Selenoprotein K may also be involved in the palmitoylation of CD36 [35]. Plasma ceruloplasmin [31] and insulin [36] inhibit and enhance palmitoylation, respectively. Ox-LDL has recently been found to increase CD36 palmitoylation [37]. When the palmitoylation of CD36 is inhibited by plasma ceruloplasmin, CD36 is processed in the ER and its transport through the secretory pathway was significantly prolonged, and results in the CD36 precursor protein being retained in the ER [31]. No studies have revealed the role of CD36 palmitoylation in eye disease.

2.2.2. CD36 Ubiquitination

Ubiquitination of CD36 is mainly mediated by E3 ubiquitin ligase [38]. Whether or not ubiquitination and the degree of ubiquitination affects the stability and degradation of protein, it does not participate in the subcellular localization and transport of the protein [39]. As a ligand for CD36, long-chain fatty acids (LCFA) mediate polyubiquitin degradation of CD36 and reduce fatty acid uptake [34,39]. In addition, platelet-derived exosomes appear to downregulate CD36 protein expression through similar ubiquitination-related functions.

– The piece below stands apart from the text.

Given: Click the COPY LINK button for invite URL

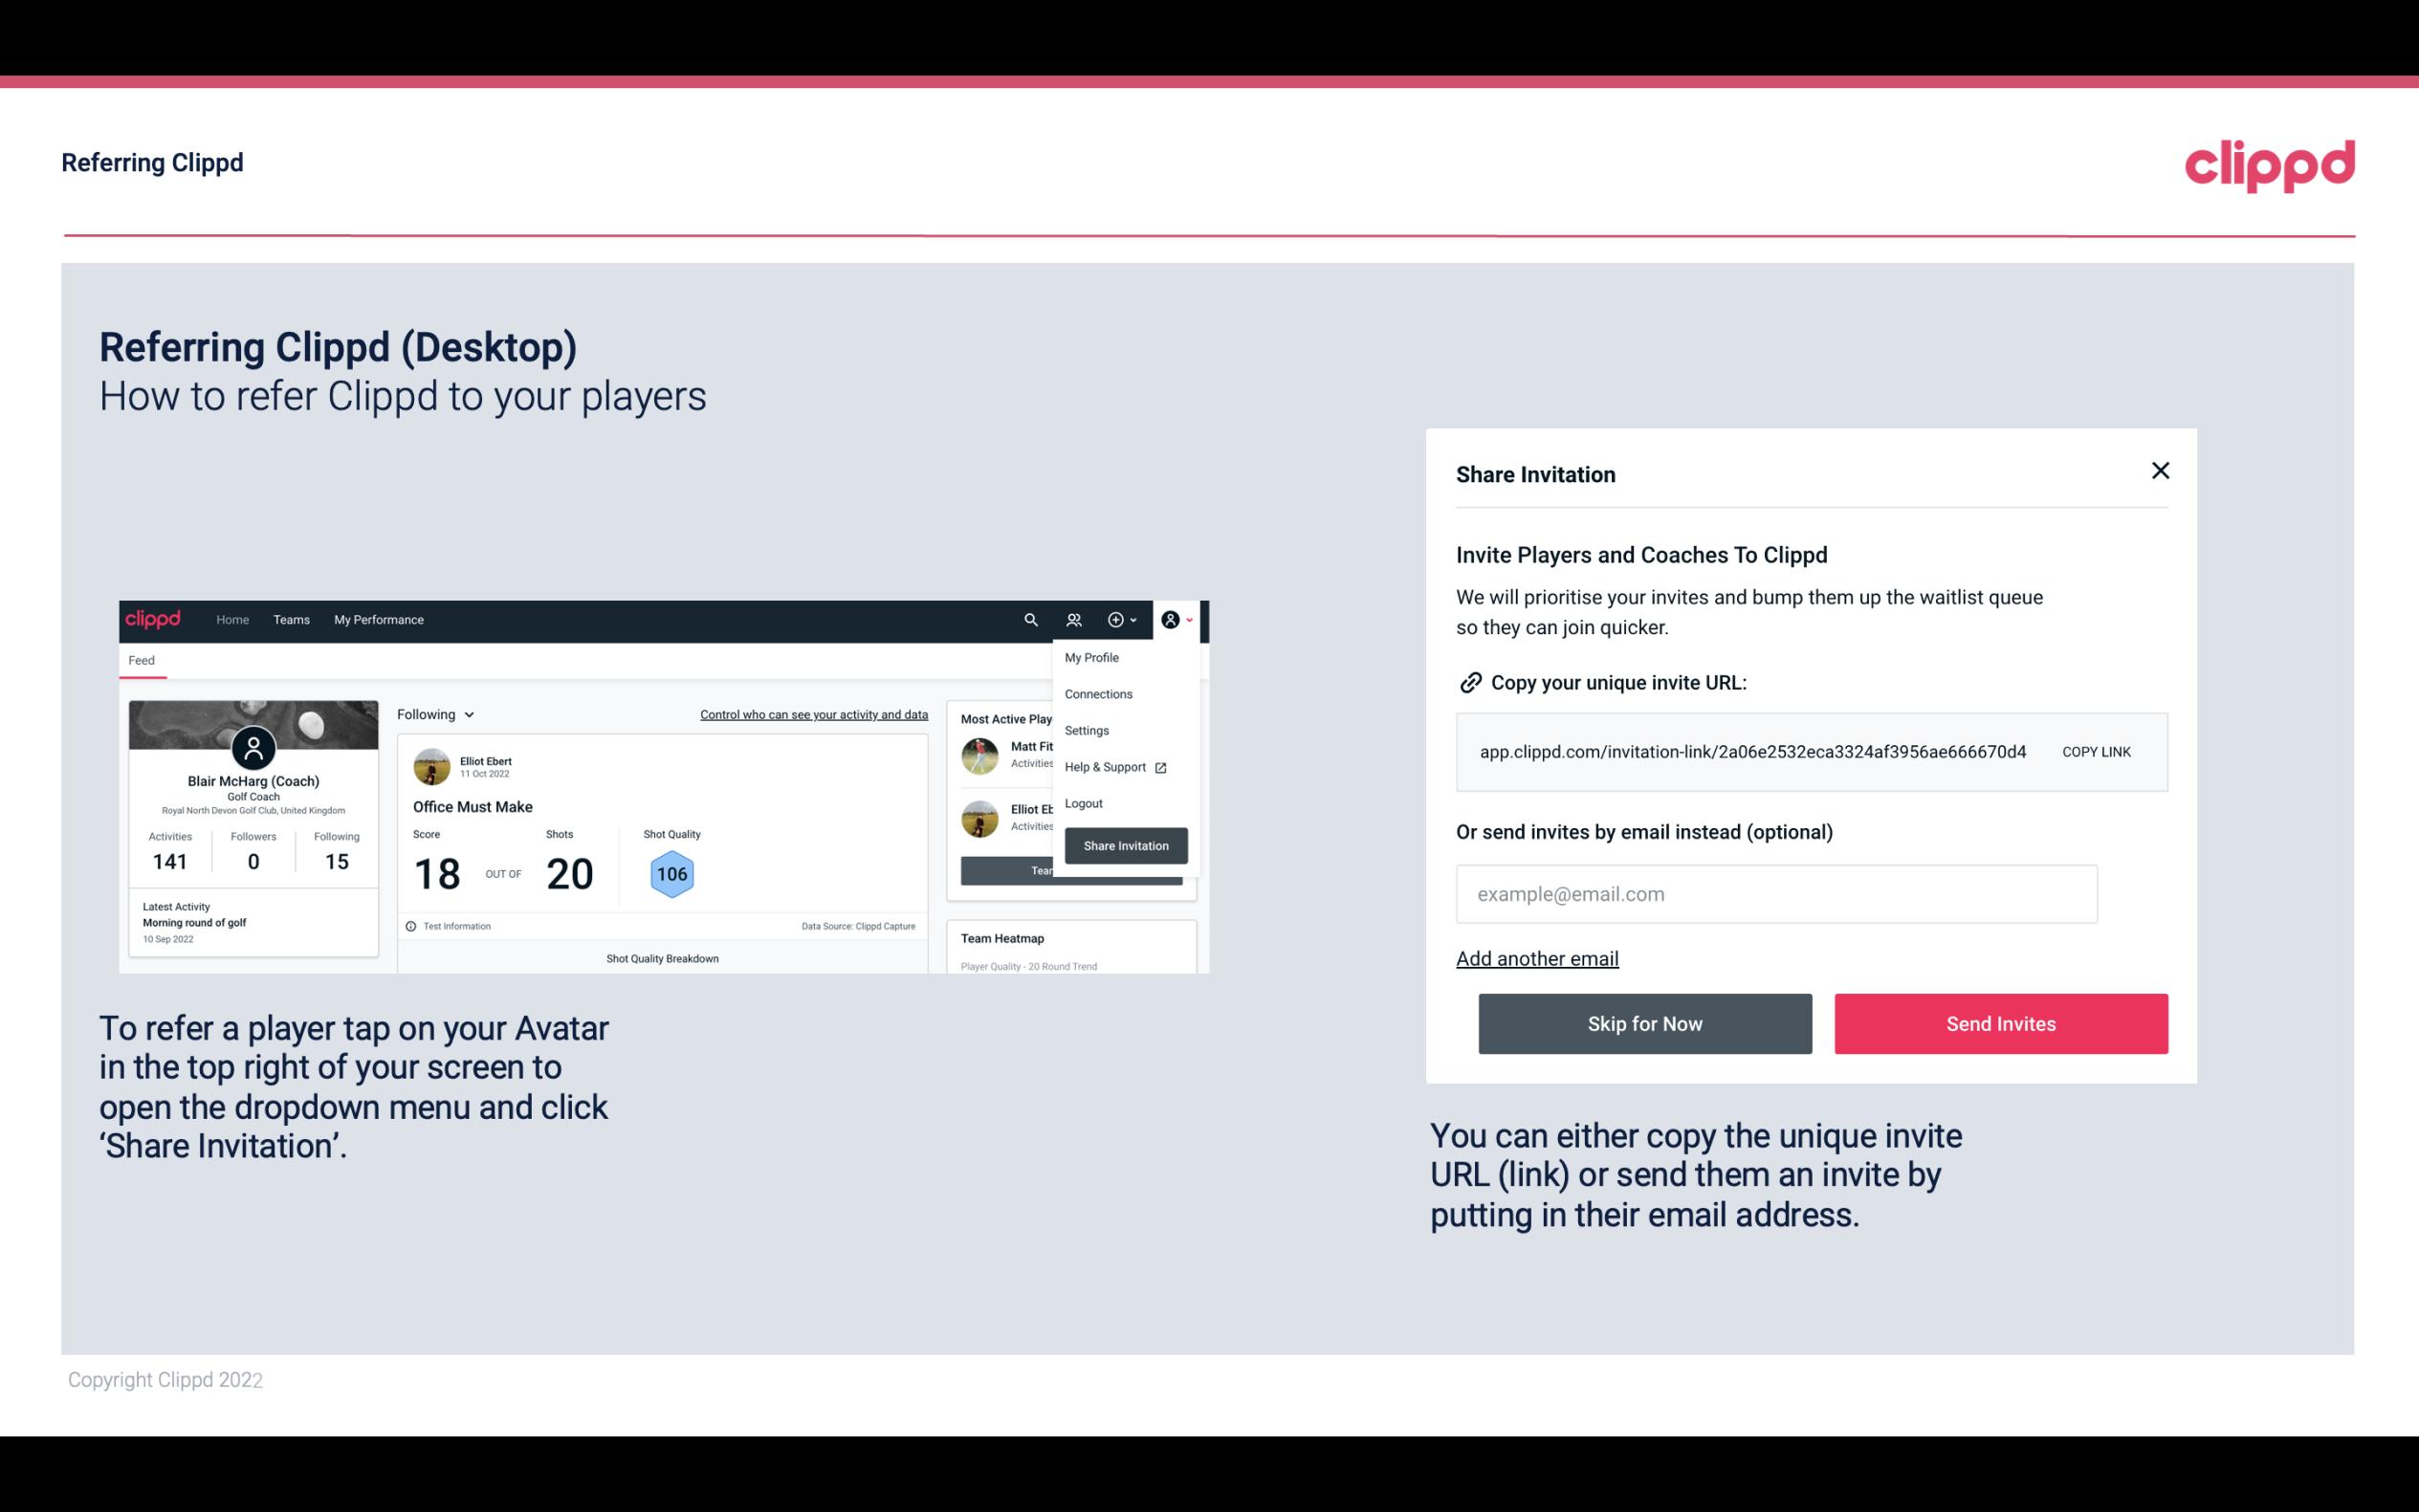Looking at the screenshot, I should click(2095, 753).
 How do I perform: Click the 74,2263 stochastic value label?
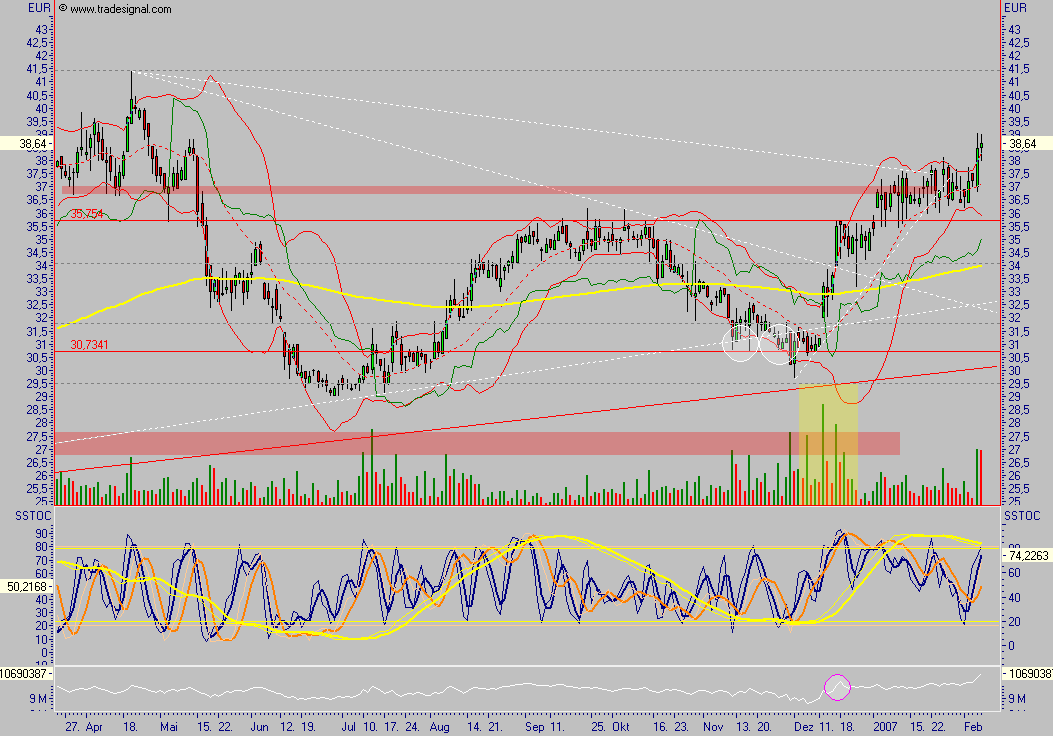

Parkin is an E3 ubiquitin ligase that mediates polyubiquitination of CD36 in intestinal epithelial cells to reduce CD36 protein levels [40]. Interestingly, in addition to mediating polyubiquitination, Parkin also mediates CD36 mono-ubiquitination to stabilize protein structure, increase protein levels, form protein complexes, and increase fatty acid uptake and lipid accumulation [41]. Ubiquitin-specific peptidase (USP) 10 [42], USP14 [43], ubiquitin C-terminal hydrolase (UCHL)1 [44], and insulin [39] are involved in the deubiquitination of CD36, which can prevent the CD36 protein from being transported to the proteasome for degradation, stabilize the protein, and maintain insulin signal transduction. USP10 can interact with CD36 by removing the polyubiquitin on CD36 to stabilize the CD36 protein, thereby promoting foam cell formation and lipid accumulation and promoting the development of atherosclerosis, whereas inhibition or knockdown of USP10 can have the opposite effect [42]. As a deubiquitinase, inhibition of UCHL1 inhibits lipid uptake by increasing the abundance of K48-polyubiquitin on CD36 and thereby blocking its activation, thus suggesting that UCHL1 may be a potential target for atherosclerotic therapy [44], which may provide a new insight into the protein degradation of CD36 in lipid-metabolism-related ophthalmic diseases with similar pathogenesis to atherosclerosis.

2.2.3. CD36 Glycosylation

Glycosylation of CD36 occurs in the endoplasmic reticulum and Golgi apparatus and is involved in the regulation of the formation of the correct spatial structure of CD36, protein stability, and cell membrane localization, and is therefore essential for CD36 expression, transport, and fatty acid absorption [45]. However, ligand recognition, such as CD36 binding to modified low-density lipoprotein (LDL), is not affected by altered glycosylation patterns [46]. In vivo experiments show that CD36 protein level is downregulated and fatty acid intake is decreased in spontaneous hypertensive rats induced by a mutation at Asn102. Therefore, the mutation of CD36 at the Asn102 glycosylation site may affect the structural stability and cell membrane localization of CD36, thereby affecting protein expression and fatty acid absorption, but the specific mechanism needs to be further confirmed [47]. As the only sugar modification of proteins present in the cytoplasm and nucleus, O-GlcNAcylation is associated with protein localization and functional regulation. Recent studies have shown that high O-GlcNAcylation induced by a high-fat diet promotes transcription and activity of CD36 through activation of the NF-κB pathway and direct modification of CD36 at Ser468 and Thr470, thereby driving gastric cancer metastasis [48]. Studies have shown that mutations at Asn108 and Asn173 lead to abnormal distribution of CD36 on COS M6 cell membranes [49]. Studies have demonstrated that the carboxyl terminal Asn247, Asn321, and Asn417 are indispensable for CD36 transport [46], and that glucosamine O-GlcNAc transferase (OGT) in perfused heart mediates the connection between O-linked N-acetylglucosamine (O-GlcNAc) and CD36, induces CD36 translocation to the sarcolemma, and increases CD36 abundance [50]. This is followed by increased uptake of fatty acids by cardiomyocytes. Clinical studies in patients with liver cirrhosis have also confirmed that CD36 glycosylation may promote hepatic uptake of LCFA, which may be part of the pathogenesis of liver inflammation and liver cancer [51], and this may provide a new idea for the treatment of eye diseases associated with long-chain fatty acids by dietary regulation.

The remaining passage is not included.